* [Goal] Copy out the records exactly, from the line containing "Open the 快捷筛选" through the end of the records, both ends included.

----- Dataset rows -----

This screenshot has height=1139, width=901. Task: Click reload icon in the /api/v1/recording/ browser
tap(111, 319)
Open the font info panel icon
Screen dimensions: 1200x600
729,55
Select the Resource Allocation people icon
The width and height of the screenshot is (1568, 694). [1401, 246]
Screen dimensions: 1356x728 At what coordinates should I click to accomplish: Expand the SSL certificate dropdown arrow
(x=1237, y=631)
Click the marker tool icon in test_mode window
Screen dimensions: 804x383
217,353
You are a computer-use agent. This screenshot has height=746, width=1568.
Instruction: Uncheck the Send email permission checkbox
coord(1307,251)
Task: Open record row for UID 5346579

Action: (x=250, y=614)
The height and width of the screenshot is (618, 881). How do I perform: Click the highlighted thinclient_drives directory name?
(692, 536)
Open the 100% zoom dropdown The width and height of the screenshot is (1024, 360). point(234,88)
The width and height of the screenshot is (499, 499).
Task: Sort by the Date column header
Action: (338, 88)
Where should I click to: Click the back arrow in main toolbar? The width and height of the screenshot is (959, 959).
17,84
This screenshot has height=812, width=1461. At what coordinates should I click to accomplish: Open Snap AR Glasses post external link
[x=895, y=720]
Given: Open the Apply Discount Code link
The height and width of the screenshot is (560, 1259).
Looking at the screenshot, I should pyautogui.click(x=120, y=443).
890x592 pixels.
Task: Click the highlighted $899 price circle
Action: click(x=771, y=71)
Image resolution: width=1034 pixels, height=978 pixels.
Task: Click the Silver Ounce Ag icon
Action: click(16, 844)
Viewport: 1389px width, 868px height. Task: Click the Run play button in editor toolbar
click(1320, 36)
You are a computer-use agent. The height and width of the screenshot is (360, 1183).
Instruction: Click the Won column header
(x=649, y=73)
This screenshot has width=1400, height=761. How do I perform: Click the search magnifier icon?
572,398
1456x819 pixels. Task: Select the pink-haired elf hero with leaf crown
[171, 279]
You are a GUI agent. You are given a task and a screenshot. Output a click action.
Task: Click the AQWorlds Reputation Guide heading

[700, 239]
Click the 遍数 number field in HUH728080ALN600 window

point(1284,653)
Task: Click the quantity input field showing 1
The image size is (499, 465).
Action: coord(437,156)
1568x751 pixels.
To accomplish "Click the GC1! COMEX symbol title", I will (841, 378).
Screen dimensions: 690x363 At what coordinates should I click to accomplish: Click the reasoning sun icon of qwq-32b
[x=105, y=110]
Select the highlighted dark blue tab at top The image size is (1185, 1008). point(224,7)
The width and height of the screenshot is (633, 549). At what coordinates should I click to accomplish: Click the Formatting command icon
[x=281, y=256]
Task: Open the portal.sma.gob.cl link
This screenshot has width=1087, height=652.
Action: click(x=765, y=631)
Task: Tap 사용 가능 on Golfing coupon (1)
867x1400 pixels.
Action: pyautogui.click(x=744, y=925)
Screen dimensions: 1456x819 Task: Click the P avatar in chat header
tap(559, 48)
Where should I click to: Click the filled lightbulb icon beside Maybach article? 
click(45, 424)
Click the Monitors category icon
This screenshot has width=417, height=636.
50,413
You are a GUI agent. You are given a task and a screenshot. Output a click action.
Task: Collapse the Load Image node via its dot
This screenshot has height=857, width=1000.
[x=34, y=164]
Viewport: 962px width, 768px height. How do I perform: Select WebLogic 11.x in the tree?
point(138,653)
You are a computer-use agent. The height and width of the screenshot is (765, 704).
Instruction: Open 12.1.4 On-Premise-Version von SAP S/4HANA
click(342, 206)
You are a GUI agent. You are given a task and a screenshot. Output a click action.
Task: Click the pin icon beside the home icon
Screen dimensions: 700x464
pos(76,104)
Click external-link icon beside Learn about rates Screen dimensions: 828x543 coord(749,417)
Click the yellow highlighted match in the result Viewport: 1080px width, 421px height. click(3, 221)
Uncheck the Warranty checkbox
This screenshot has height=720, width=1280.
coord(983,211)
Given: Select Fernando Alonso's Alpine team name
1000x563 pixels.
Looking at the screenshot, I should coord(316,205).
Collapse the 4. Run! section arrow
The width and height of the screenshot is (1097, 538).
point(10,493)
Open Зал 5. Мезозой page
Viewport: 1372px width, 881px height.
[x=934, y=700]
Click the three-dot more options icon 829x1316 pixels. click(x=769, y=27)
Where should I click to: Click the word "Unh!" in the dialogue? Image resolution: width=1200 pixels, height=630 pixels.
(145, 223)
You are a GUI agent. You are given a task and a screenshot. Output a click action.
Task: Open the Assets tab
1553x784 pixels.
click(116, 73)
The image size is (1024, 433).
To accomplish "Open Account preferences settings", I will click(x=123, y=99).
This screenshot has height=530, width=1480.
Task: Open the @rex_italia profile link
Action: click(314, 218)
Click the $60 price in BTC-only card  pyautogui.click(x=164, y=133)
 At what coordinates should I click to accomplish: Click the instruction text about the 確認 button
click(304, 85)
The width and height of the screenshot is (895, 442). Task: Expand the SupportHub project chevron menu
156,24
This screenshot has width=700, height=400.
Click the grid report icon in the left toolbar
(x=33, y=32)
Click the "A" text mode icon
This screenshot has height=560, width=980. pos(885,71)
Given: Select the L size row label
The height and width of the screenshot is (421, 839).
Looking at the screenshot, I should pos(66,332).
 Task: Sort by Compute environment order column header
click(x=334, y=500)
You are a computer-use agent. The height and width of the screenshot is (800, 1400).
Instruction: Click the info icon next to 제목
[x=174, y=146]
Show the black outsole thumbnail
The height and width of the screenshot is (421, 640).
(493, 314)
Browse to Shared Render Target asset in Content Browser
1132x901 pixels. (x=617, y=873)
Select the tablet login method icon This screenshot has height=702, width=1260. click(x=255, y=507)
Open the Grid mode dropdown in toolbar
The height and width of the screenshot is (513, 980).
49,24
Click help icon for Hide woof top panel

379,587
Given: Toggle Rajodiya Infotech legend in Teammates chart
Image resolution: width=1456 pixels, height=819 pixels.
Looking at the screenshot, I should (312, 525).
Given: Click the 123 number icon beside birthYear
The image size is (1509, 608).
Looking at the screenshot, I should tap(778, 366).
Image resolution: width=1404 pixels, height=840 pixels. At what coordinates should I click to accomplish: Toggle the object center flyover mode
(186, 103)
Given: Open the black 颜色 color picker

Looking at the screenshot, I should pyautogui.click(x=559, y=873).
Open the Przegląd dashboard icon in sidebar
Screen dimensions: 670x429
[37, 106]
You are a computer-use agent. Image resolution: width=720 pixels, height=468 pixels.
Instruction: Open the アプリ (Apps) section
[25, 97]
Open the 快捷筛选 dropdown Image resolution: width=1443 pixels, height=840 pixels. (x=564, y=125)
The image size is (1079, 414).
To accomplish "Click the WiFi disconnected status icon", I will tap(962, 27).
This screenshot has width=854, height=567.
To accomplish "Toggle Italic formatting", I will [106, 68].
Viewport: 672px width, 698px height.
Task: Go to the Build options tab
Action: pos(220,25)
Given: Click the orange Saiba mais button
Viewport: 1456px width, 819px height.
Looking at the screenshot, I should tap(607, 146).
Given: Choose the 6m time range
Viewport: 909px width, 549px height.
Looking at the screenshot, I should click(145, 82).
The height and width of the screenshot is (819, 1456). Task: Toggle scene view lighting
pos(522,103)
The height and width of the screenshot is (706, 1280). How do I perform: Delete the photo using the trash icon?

-----

* [Output of the exercise]
Open the 快捷筛选 dropdown Image resolution: width=1443 pixels, height=840 pixels. (x=564, y=125)
The image size is (1079, 414).
To accomplish "Click the WiFi disconnected status icon", I will tap(962, 27).
This screenshot has width=854, height=567.
To accomplish "Toggle Italic formatting", I will [106, 68].
Viewport: 672px width, 698px height.
Task: Go to the Build options tab
Action: pos(220,25)
Given: Click the orange Saiba mais button
Viewport: 1456px width, 819px height.
Looking at the screenshot, I should tap(607, 146).
Given: Choose the 6m time range
Viewport: 909px width, 549px height.
Looking at the screenshot, I should click(145, 82).
The height and width of the screenshot is (819, 1456). Task: Toggle scene view lighting
pos(522,103)
The height and width of the screenshot is (706, 1280). How do I perform: Delete the photo using the trash icon?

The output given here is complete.